Share

Bab 6 Pindah Kamar

Penulis: Talia awan
last update Terakhir Diperbarui: 2024-06-20 16:18:43

"Masak apa Bu?" tanyaku pada ibu mertua, yang sibuk memotong daging ayam.

"Masak ayam, kamu bisa masak gak?" tatapannya meremehkan ku.

"Bisa Bu!" aku tersenyum.

"Tapi sepertinya orang kayak kamu ga bisa masak sih!" jawabnya memalingkan muka setelah menyunggingkan senyum sombong.

Tak ingin berdebat atau merasa hebat, aku berlalu meninggalkan ibu mertua sendiri di dapur. Sebegitu garing nya candaan mertuaku, membuat aku sering merasa tersinggung setiap kali mencoba berbicara dengannya.

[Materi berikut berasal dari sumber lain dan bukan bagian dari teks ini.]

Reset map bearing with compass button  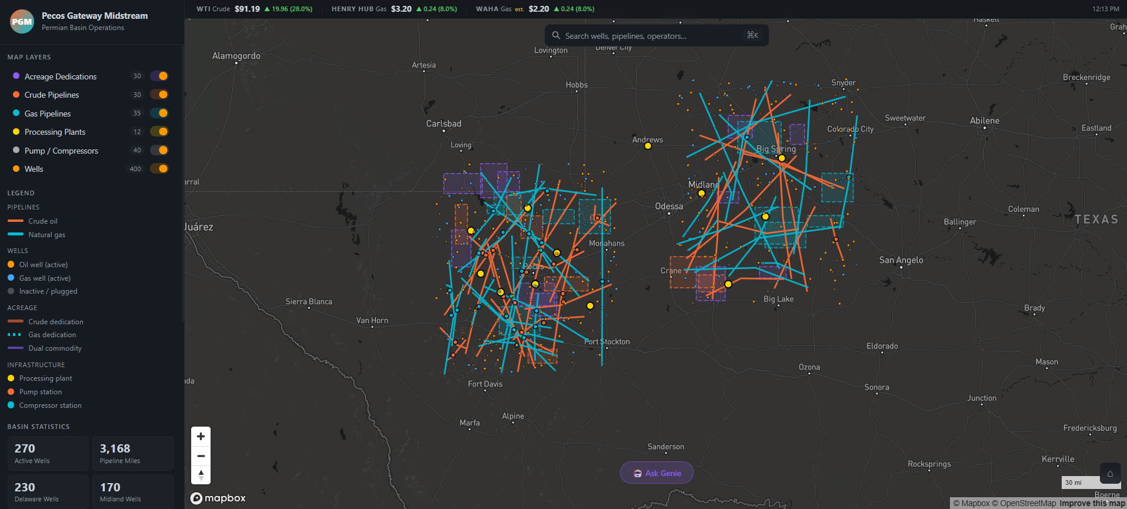(x=201, y=475)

Aku pergi keluar, ku dapati mas Rama baru pulang.

"Dek, maaf ya kalau mas sibuk terus!" ucap mas Rama dengan tulus.

"Iya mas ga masalah kok." ku balas dengan senyuman.

"Kamu belakangan ini tampak kurus, kamu jarang makan ya?" mas Rama memperhatikan bentuk tubuhku sekilas.

"Ga mas, aku makannya banyak kok"

"Syukurlah, mas kira kamu diet." mas Rama tertawa lembut.

"Mas Dea dulu nikah sama Bagas berapa lama agar punya rumah?" aku mengalihkan topik pembicaraan masih penasaran dengan Dea ipar suamiku.

"Lama dek 4 tahunan!" jawabnya santai.

"Dea dulu sebelum punya rumah tinggal disini ya mas?" tanyaku dengan ragu, takut mas Rama menyelidik.

"Ga dek, Dea saat nikah sama Bagas ga pernah pengen lama tinggal disini, pernah satu minggu nginap disini, saat Papa sakit dulu. Eh malah ribut dia sama Bagas minta cerai segala, karena Bagas orangnya mau di kontrol istri jadinya ia nurut aja dan milih tinggal di rumah mertuanya." jelas mas Rama.

"Enak ya mas jadi mereka!" ucapku dengan lirih berharap mas Rama tergerak hatinya untuk pindah.

"Sabar ya dek, 4 tahunan lagi mas usahain buat rumah untuk keluarga kita!" mas Rama mengusap manis pipiku.

Aku hanya membalas dengan senyuman, padahal sebenarnya mas Rama sudah bisa membangun sebuah rumah mengingat uang tabungannya puluhan juta. Tapi sepertinya mas Rama keberatan untuk berpisah dengan ibunya karena sekarang ini ibunya seorang janda dan yang sering menafkahinya adalah mas Rama sendiri.

Adik mas Rama, Bagas, Vika sudah berkeluarga jangankan menafkahi mereka pun jarang mengirimi uang pada mertuaku. Sedangkan adik mas Rama yang bernama Ali sibuk kerja merantau ke kota.

"Gak ada masalah kan dek? kalau menunggu 4 tahun lagi!" tanya mas Rama.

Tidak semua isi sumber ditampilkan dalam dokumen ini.